◆ What is needed: All lines from the first line of the material up to and including the line with "Task: Click the Next Page button" must be copied exactly, and no others.

◆ Provided data:
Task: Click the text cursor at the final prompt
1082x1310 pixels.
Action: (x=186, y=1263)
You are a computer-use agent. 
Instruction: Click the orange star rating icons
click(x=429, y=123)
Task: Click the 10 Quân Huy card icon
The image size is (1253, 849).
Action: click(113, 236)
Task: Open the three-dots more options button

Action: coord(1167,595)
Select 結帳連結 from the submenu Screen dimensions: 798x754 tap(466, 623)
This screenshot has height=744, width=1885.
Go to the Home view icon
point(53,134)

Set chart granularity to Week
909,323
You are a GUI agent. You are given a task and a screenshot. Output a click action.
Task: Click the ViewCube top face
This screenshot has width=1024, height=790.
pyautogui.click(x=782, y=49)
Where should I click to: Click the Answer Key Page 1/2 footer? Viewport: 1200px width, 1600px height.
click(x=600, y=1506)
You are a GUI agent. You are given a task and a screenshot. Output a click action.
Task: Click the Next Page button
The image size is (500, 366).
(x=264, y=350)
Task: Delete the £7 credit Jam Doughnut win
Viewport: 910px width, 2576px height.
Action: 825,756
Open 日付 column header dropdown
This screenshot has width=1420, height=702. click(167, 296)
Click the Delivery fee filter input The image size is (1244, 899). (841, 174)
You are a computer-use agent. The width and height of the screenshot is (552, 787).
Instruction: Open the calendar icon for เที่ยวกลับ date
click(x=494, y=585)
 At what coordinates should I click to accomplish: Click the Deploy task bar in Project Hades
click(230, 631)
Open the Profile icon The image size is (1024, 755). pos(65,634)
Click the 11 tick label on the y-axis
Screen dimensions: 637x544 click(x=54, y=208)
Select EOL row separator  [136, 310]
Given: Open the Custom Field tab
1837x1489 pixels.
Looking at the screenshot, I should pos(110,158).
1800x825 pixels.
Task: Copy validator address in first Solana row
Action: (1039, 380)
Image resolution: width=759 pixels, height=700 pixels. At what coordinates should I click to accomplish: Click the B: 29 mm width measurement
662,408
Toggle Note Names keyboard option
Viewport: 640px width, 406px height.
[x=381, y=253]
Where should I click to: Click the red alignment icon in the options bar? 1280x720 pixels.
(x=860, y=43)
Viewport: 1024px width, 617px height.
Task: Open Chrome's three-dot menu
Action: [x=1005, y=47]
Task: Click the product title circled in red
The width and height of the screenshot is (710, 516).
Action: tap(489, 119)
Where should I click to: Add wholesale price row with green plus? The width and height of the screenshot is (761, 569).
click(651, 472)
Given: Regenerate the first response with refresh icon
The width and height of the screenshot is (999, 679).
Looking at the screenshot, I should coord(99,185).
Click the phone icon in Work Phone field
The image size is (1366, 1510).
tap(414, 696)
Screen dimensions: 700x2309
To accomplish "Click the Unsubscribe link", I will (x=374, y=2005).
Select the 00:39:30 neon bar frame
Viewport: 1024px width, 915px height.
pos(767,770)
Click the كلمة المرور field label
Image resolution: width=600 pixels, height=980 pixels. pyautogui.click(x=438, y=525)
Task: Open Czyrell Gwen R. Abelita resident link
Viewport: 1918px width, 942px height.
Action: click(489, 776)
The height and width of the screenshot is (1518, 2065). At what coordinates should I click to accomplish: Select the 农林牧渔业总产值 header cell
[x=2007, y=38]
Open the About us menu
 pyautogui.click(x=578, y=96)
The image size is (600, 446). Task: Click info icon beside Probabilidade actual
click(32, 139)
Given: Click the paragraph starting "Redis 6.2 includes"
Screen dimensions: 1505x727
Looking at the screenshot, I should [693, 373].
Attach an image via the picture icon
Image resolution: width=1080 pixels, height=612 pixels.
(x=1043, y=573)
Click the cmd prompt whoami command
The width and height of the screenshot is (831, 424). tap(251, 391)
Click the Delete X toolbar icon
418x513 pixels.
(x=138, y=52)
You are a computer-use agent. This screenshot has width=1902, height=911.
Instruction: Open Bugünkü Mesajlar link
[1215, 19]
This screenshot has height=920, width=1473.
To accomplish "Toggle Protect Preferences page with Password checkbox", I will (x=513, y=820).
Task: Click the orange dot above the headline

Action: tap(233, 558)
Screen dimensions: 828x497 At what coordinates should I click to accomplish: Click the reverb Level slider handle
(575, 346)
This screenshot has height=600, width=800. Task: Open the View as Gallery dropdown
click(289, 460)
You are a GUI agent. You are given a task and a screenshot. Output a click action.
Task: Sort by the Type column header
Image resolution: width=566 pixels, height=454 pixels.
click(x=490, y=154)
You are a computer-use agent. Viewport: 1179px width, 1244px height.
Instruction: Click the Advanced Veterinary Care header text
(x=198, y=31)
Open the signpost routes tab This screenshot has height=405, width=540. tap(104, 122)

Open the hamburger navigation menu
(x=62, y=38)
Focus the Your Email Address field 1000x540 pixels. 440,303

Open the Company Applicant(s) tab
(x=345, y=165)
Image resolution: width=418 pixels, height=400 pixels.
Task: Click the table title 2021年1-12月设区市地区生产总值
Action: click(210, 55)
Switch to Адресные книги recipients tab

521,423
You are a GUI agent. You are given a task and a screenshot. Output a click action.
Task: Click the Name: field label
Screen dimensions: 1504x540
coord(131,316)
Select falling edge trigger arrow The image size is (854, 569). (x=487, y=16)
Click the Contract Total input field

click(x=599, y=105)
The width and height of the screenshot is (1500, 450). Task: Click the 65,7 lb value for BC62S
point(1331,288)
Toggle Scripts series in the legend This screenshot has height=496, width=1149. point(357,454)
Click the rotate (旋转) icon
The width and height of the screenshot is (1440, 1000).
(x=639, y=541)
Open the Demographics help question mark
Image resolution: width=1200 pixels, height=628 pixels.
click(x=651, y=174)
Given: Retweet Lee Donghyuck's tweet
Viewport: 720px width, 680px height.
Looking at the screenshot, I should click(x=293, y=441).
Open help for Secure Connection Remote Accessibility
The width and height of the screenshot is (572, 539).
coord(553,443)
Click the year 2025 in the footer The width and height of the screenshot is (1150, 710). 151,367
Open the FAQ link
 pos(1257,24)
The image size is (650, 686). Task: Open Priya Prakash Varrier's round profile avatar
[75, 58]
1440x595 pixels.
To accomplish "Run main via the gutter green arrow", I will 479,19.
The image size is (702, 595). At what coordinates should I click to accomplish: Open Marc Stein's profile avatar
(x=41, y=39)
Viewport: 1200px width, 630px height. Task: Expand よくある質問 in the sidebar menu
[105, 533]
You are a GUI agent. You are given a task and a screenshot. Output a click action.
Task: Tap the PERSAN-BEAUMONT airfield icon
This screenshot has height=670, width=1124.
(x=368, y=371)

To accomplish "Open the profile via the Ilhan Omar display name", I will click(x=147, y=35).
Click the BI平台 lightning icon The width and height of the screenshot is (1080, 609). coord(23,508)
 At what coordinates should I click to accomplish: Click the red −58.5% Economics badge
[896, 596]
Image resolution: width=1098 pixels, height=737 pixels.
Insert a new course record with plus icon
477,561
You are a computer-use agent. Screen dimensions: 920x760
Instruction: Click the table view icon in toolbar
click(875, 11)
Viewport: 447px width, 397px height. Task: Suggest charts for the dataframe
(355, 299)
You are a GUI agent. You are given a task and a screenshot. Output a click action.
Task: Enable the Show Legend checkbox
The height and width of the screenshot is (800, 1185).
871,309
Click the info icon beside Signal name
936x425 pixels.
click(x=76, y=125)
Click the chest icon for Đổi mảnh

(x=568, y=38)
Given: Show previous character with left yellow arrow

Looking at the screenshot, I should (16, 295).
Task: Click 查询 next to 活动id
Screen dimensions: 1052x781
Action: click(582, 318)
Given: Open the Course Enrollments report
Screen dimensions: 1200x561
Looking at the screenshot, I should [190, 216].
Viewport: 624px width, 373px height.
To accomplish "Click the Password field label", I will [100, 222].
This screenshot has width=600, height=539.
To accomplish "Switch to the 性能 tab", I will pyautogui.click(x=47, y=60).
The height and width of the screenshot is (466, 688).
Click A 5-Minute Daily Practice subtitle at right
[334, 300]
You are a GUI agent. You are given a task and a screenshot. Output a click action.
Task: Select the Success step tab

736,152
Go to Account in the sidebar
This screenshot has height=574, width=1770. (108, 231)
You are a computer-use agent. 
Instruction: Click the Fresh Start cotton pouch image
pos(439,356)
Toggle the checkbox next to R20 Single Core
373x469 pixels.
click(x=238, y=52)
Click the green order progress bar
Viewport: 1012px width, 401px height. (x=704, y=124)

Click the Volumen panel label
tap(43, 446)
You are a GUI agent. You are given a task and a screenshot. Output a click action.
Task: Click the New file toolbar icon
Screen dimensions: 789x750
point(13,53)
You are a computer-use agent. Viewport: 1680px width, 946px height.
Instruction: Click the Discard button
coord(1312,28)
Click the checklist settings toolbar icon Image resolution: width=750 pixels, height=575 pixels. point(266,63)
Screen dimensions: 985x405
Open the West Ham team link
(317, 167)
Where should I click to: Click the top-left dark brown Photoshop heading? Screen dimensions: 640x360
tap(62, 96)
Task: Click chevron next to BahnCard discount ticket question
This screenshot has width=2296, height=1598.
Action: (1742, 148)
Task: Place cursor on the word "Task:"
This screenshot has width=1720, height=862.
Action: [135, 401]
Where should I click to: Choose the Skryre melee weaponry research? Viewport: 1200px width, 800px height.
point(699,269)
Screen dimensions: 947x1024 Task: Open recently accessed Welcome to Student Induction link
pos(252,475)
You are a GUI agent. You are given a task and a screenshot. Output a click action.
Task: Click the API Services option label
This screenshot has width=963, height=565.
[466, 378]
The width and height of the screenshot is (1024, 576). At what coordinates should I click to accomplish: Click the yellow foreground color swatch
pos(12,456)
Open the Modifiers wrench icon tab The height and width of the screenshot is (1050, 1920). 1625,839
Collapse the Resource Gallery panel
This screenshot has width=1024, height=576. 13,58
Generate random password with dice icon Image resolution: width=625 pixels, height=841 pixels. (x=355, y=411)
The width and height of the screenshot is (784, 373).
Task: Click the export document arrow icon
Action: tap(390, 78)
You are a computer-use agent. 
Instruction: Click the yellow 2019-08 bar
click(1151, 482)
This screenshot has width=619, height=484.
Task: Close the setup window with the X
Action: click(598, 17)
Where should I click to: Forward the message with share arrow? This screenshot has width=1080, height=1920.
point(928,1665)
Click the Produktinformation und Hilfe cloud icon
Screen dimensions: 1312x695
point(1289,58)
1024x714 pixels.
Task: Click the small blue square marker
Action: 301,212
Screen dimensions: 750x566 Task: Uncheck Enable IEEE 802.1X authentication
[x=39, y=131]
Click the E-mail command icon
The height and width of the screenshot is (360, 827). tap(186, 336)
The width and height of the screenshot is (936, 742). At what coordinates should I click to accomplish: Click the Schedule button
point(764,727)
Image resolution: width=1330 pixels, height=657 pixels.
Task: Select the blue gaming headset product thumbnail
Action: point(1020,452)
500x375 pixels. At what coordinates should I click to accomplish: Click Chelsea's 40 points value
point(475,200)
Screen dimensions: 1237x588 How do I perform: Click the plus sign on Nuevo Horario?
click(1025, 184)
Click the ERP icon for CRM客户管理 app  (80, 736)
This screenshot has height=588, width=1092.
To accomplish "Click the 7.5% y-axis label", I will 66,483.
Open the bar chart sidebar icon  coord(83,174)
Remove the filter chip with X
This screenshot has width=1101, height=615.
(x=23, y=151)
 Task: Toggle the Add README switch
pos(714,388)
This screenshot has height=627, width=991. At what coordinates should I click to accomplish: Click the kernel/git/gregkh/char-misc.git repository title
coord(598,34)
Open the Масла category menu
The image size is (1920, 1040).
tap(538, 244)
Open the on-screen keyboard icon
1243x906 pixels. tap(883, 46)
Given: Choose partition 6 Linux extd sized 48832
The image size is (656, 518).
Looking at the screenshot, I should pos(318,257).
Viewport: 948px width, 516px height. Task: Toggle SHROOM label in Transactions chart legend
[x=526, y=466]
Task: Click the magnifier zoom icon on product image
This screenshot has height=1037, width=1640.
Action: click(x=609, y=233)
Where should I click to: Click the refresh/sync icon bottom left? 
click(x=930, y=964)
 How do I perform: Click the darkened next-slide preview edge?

◆ Solution:
Task: Click the text cursor at the final prompt
1082x1310 pixels.
Action: (x=186, y=1263)
You are a computer-use agent. 
Instruction: Click the orange star rating icons
click(x=429, y=123)
Task: Click the 10 Quân Huy card icon
The image size is (1253, 849).
Action: click(113, 236)
Task: Open the three-dots more options button

Action: coord(1167,595)
Select 結帳連結 from the submenu Screen dimensions: 798x754 tap(466, 623)
This screenshot has height=744, width=1885.
Go to the Home view icon
point(53,134)

Set chart granularity to Week
909,323
You are a GUI agent. You are given a task and a screenshot. Output a click action.
Task: Click the ViewCube top face
This screenshot has width=1024, height=790.
pyautogui.click(x=782, y=49)
Where should I click to: Click the Answer Key Page 1/2 footer? Viewport: 1200px width, 1600px height.
click(x=600, y=1506)
You are a GUI agent. You are given a task and a screenshot. Output a click action.
Task: Click the Next Page button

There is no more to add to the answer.